_Brano proposto:_

┄┄┄┄┄┄

Bari ecc.) a cui si associano i corsi post-universitari di sessuologia clinica e pedagogica di cui anche il nostro Centro si è fatto promotore.
Per contro l’importanza degli studi sessuologici è andata sempre più aumentando esponendosi tuttavia a soluzioni aberranti anche per l’abitudine dilagante di affidare al tecnico la comprensione e la gestione dell’esistere in tutte le sue manifestazioni. La malriposta e incondizionata fiducia nel sapere cosiddetto scientifico ha determinato nel campo medico e psicologico una ipertrofia del potere degli specialisti della salute che cedono facilmente alla tentazione di trasformarsi in nuovi sacerdoti depositari del vero. Favoriti dalle facili ricette divulgate dagli innumerevoli manuali e riviste e articoli sull’arte del vivere bene, i “sessuologi” rischiano di porsi come i professionisti dell’orgasmo o, se si vuole, della salute sessuale.

┄┄┄┄┄┄

[Record tratti da una raccolta di dati]
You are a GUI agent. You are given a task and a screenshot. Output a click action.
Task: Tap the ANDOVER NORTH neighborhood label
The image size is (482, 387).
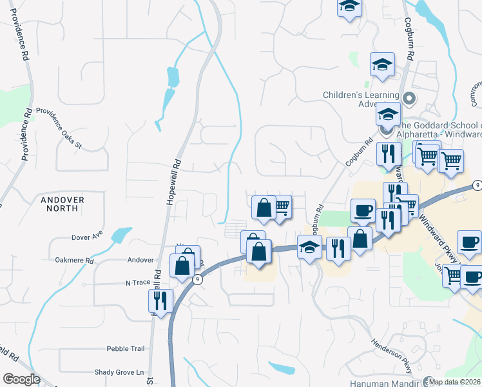pyautogui.click(x=63, y=204)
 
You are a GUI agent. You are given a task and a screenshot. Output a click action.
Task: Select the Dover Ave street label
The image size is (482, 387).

┄┄┄┄┄┄

Prosegui il brano sugli studi sessuologici, riprendendo subito dopo la sua ultima frase.

_Risposta al compito:_
Sono loro i custodi di quelle verità “scientificamente” rivelate che consentono di accedere alla felicità sessuale e sono loro che si devono oggi guardare dalla concorrenza di altri sacerdoti o sacerdotesse dell’amore ribattezzati appunto “sessuologi”. La fotomodella, massaggiatrice e pornodiva Muriel Dagmar si dedica anche alla prostituzione, ma non ha clienti, bensì pazienti, viene definita psicoprostituta (Panorama 2/12/94) e il racconto delle sue esperienze assume tutta la dignità di un resoconto clinicoterapeutico. Il suo libro (Professeur d’amour) viene proposto come opera di una sessuologa che lavora in maniera singolare e lei stessa sostiene che “bisognerebbe formare tutte le prostitute alla psicoterapia”.
Non ci dobbiamo nascondere che nelle fantasie infantili e onnipotenti del professionista sessuologo sia presente l’immagine di un abile distributore di orgasmi, e che esse siano complementari alle attese immaginarie di chi soffrendo si rivolge a lui, ma colludere con esse favorendo l’idea che il sessuologo è l’unico tecnico capace di affrontare i problemi del sesso significa non corrispondere ai bisogni che nascono dal mantenimento, dal recupero e dalla promozione della salute sessuale.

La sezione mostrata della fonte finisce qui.